Work instruction - Return all of the entries exactly as written.

Supplied records -
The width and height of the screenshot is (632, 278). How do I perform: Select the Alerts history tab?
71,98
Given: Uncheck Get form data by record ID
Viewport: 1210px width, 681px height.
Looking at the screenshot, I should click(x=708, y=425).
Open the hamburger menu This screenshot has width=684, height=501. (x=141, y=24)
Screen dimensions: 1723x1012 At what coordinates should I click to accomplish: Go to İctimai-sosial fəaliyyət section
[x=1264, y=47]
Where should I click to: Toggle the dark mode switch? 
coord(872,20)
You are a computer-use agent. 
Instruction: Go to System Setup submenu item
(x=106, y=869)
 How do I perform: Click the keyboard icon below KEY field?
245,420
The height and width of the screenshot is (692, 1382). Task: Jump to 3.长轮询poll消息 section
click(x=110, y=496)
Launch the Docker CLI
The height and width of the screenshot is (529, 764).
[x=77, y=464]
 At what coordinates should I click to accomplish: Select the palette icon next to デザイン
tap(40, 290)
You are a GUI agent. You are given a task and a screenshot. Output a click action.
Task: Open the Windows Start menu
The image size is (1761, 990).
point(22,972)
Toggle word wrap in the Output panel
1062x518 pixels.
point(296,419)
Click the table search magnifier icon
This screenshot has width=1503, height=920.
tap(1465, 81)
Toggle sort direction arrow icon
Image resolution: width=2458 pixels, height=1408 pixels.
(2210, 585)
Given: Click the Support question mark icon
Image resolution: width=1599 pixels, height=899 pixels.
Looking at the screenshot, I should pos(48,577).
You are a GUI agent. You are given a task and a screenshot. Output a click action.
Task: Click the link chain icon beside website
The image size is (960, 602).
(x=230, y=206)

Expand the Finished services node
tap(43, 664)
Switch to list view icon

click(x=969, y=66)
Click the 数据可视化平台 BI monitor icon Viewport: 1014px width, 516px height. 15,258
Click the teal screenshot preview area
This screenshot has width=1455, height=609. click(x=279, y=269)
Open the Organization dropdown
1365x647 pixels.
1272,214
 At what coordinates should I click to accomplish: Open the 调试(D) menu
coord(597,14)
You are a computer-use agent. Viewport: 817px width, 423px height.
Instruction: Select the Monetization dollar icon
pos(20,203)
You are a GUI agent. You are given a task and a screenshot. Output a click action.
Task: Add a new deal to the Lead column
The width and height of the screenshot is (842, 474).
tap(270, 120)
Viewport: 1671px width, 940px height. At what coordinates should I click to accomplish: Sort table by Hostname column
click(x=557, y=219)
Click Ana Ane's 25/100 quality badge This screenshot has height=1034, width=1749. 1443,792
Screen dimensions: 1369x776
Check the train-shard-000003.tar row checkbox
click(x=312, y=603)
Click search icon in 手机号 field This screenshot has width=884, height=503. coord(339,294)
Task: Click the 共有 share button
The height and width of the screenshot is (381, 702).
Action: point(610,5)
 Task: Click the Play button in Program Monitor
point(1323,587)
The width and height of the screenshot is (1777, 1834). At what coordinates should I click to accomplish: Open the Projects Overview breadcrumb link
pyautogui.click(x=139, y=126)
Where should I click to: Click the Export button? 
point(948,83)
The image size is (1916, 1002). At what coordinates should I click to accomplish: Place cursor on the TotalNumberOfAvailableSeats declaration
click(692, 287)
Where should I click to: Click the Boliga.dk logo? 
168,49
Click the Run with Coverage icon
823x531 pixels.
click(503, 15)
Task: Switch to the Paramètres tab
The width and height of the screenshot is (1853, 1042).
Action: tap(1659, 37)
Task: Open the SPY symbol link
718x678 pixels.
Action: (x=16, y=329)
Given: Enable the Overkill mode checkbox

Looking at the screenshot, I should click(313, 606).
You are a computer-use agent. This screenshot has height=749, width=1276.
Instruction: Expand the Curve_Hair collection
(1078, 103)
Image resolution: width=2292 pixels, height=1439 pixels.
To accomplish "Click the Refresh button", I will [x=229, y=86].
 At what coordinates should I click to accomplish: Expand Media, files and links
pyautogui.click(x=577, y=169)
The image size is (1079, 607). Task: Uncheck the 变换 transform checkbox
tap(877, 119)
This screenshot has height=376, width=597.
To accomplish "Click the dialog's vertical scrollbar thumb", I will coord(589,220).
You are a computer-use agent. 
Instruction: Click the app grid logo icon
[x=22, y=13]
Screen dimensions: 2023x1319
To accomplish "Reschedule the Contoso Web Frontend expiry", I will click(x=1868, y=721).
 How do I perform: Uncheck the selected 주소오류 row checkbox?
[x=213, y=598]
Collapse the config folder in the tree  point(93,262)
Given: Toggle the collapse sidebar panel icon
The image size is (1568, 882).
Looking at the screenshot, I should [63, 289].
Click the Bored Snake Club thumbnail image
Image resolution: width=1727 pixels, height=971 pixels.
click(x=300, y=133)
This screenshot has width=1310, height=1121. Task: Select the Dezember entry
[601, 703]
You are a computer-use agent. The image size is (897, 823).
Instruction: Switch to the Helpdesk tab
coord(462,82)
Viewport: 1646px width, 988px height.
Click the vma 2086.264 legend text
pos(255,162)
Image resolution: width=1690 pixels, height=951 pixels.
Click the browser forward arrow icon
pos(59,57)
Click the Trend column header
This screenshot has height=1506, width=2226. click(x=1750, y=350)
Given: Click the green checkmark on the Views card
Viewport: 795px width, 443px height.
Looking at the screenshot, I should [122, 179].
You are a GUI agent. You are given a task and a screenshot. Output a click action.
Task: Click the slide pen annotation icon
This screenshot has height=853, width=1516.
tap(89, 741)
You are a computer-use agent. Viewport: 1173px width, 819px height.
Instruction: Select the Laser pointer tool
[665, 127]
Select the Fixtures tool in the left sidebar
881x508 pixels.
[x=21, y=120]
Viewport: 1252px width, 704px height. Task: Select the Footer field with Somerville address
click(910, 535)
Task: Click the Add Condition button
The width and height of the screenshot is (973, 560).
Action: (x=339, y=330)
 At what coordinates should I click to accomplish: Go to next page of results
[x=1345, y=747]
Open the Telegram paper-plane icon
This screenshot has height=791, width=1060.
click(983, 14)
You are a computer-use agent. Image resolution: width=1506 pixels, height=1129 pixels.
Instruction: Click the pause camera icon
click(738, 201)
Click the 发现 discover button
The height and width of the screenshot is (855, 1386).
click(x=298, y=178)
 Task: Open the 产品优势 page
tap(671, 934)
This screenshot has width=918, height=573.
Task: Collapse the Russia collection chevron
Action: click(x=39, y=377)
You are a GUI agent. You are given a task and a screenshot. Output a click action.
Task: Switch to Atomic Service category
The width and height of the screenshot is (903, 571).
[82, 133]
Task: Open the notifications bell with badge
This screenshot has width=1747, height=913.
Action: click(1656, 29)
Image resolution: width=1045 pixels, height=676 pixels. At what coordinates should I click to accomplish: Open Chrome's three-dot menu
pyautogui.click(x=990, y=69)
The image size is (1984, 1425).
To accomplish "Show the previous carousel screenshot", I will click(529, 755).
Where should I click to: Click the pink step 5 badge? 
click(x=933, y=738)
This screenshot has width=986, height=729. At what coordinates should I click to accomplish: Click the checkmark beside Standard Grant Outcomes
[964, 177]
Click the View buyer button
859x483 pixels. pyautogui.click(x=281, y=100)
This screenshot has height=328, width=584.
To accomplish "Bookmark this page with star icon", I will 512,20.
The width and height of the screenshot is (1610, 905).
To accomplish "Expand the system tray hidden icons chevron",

Result -
The width and height of the screenshot is (632, 278). How do I perform: Select the Alerts history tab?
71,98
Given: Uncheck Get form data by record ID
Viewport: 1210px width, 681px height.
Looking at the screenshot, I should click(x=708, y=425).
Open the hamburger menu This screenshot has width=684, height=501. (x=141, y=24)
Screen dimensions: 1723x1012 At what coordinates should I click to accomplish: Go to İctimai-sosial fəaliyyət section
[x=1264, y=47]
Where should I click to: Toggle the dark mode switch? 
coord(872,20)
You are a computer-use agent. 
Instruction: Go to System Setup submenu item
(x=106, y=869)
 How do I perform: Click the keyboard icon below KEY field?
245,420
The height and width of the screenshot is (692, 1382). Task: Jump to 3.长轮询poll消息 section
click(x=110, y=496)
Launch the Docker CLI
The height and width of the screenshot is (529, 764).
[x=77, y=464]
 At what coordinates should I click to accomplish: Select the palette icon next to デザイン
tap(40, 290)
You are a GUI agent. You are given a task and a screenshot. Output a click action.
Task: Open the Windows Start menu
The image size is (1761, 990).
point(22,972)
Toggle word wrap in the Output panel
1062x518 pixels.
point(296,419)
Click the table search magnifier icon
This screenshot has width=1503, height=920.
tap(1465, 81)
Toggle sort direction arrow icon
Image resolution: width=2458 pixels, height=1408 pixels.
(2210, 585)
Given: Click the Support question mark icon
Image resolution: width=1599 pixels, height=899 pixels.
Looking at the screenshot, I should pos(48,577).
You are a GUI agent. You are given a task and a screenshot. Output a click action.
Task: Click the link chain icon beside website
The image size is (960, 602).
(x=230, y=206)

Expand the Finished services node
tap(43, 664)
Switch to list view icon

click(x=969, y=66)
Click the 数据可视化平台 BI monitor icon Viewport: 1014px width, 516px height. 15,258
Click the teal screenshot preview area
This screenshot has width=1455, height=609. click(x=279, y=269)
Open the Organization dropdown
1365x647 pixels.
1272,214
 At what coordinates should I click to accomplish: Open the 调试(D) menu
coord(597,14)
You are a computer-use agent. Viewport: 817px width, 423px height.
Instruction: Select the Monetization dollar icon
pos(20,203)
You are a GUI agent. You are given a task and a screenshot. Output a click action.
Task: Add a new deal to the Lead column
The width and height of the screenshot is (842, 474).
tap(270, 120)
Viewport: 1671px width, 940px height. At what coordinates should I click to accomplish: Sort table by Hostname column
click(x=557, y=219)
Click Ana Ane's 25/100 quality badge This screenshot has height=1034, width=1749. 1443,792
Screen dimensions: 1369x776
Check the train-shard-000003.tar row checkbox
click(x=312, y=603)
Click search icon in 手机号 field This screenshot has width=884, height=503. coord(339,294)
Task: Click the 共有 share button
The height and width of the screenshot is (381, 702).
Action: point(610,5)
 Task: Click the Play button in Program Monitor
point(1323,587)
The width and height of the screenshot is (1777, 1834). At what coordinates should I click to accomplish: Open the Projects Overview breadcrumb link
pyautogui.click(x=139, y=126)
Where should I click to: Click the Export button? 
point(948,83)
The image size is (1916, 1002). At what coordinates should I click to accomplish: Place cursor on the TotalNumberOfAvailableSeats declaration
click(692, 287)
Where should I click to: Click the Boliga.dk logo? 
168,49
Click the Run with Coverage icon
823x531 pixels.
click(503, 15)
Task: Switch to the Paramètres tab
The width and height of the screenshot is (1853, 1042).
Action: tap(1659, 37)
Task: Open the SPY symbol link
718x678 pixels.
Action: (x=16, y=329)
Given: Enable the Overkill mode checkbox

Looking at the screenshot, I should click(313, 606).
You are a computer-use agent. This screenshot has height=749, width=1276.
Instruction: Expand the Curve_Hair collection
(1078, 103)
Image resolution: width=2292 pixels, height=1439 pixels.
To accomplish "Click the Refresh button", I will [x=229, y=86].
 At what coordinates should I click to accomplish: Expand Media, files and links
pyautogui.click(x=577, y=169)
The image size is (1079, 607). Task: Uncheck the 变换 transform checkbox
tap(877, 119)
This screenshot has height=376, width=597.
To accomplish "Click the dialog's vertical scrollbar thumb", I will coord(589,220).
You are a computer-use agent. 
Instruction: Click the app grid logo icon
[x=22, y=13]
Screen dimensions: 2023x1319
To accomplish "Reschedule the Contoso Web Frontend expiry", I will click(x=1868, y=721).
 How do I perform: Uncheck the selected 주소오류 row checkbox?
[x=213, y=598]
Collapse the config folder in the tree  point(93,262)
Given: Toggle the collapse sidebar panel icon
The image size is (1568, 882).
Looking at the screenshot, I should [63, 289].
Click the Bored Snake Club thumbnail image
Image resolution: width=1727 pixels, height=971 pixels.
click(x=300, y=133)
This screenshot has width=1310, height=1121. Task: Select the Dezember entry
[601, 703]
You are a computer-use agent. The image size is (897, 823).
Instruction: Switch to the Helpdesk tab
coord(462,82)
Viewport: 1646px width, 988px height.
Click the vma 2086.264 legend text
pos(255,162)
Image resolution: width=1690 pixels, height=951 pixels.
Click the browser forward arrow icon
pos(59,57)
Click the Trend column header
This screenshot has height=1506, width=2226. click(x=1750, y=350)
Given: Click the green checkmark on the Views card
Viewport: 795px width, 443px height.
Looking at the screenshot, I should [122, 179].
You are a GUI agent. You are given a task and a screenshot. Output a click action.
Task: Click the slide pen annotation icon
This screenshot has height=853, width=1516.
tap(89, 741)
You are a computer-use agent. Viewport: 1173px width, 819px height.
Instruction: Select the Laser pointer tool
[665, 127]
Select the Fixtures tool in the left sidebar
881x508 pixels.
[x=21, y=120]
Viewport: 1252px width, 704px height. Task: Select the Footer field with Somerville address
click(910, 535)
Task: Click the Add Condition button
The width and height of the screenshot is (973, 560).
Action: (x=339, y=330)
 At what coordinates should I click to accomplish: Go to next page of results
[x=1345, y=747]
Open the Telegram paper-plane icon
This screenshot has height=791, width=1060.
click(983, 14)
You are a computer-use agent. Image resolution: width=1506 pixels, height=1129 pixels.
Instruction: Click the pause camera icon
click(738, 201)
Click the 发现 discover button
The height and width of the screenshot is (855, 1386).
click(x=298, y=178)
 Task: Open the 产品优势 page
tap(671, 934)
This screenshot has width=918, height=573.
Task: Collapse the Russia collection chevron
Action: click(x=39, y=377)
You are a GUI agent. You are given a task and a screenshot. Output a click action.
Task: Switch to Atomic Service category
The width and height of the screenshot is (903, 571).
[82, 133]
Task: Open the notifications bell with badge
This screenshot has width=1747, height=913.
Action: click(1656, 29)
Image resolution: width=1045 pixels, height=676 pixels. At what coordinates should I click to accomplish: Open Chrome's three-dot menu
pyautogui.click(x=990, y=69)
The image size is (1984, 1425).
To accomplish "Show the previous carousel screenshot", I will click(529, 755).
Where should I click to: Click the pink step 5 badge? 
click(x=933, y=738)
This screenshot has width=986, height=729. At what coordinates should I click to accomplish: Click the checkmark beside Standard Grant Outcomes
[964, 177]
Click the View buyer button
859x483 pixels. pyautogui.click(x=281, y=100)
This screenshot has height=328, width=584.
To accomplish "Bookmark this page with star icon", I will 512,20.
The width and height of the screenshot is (1610, 905).
To accomplish "Expand the system tray hidden icons chevron",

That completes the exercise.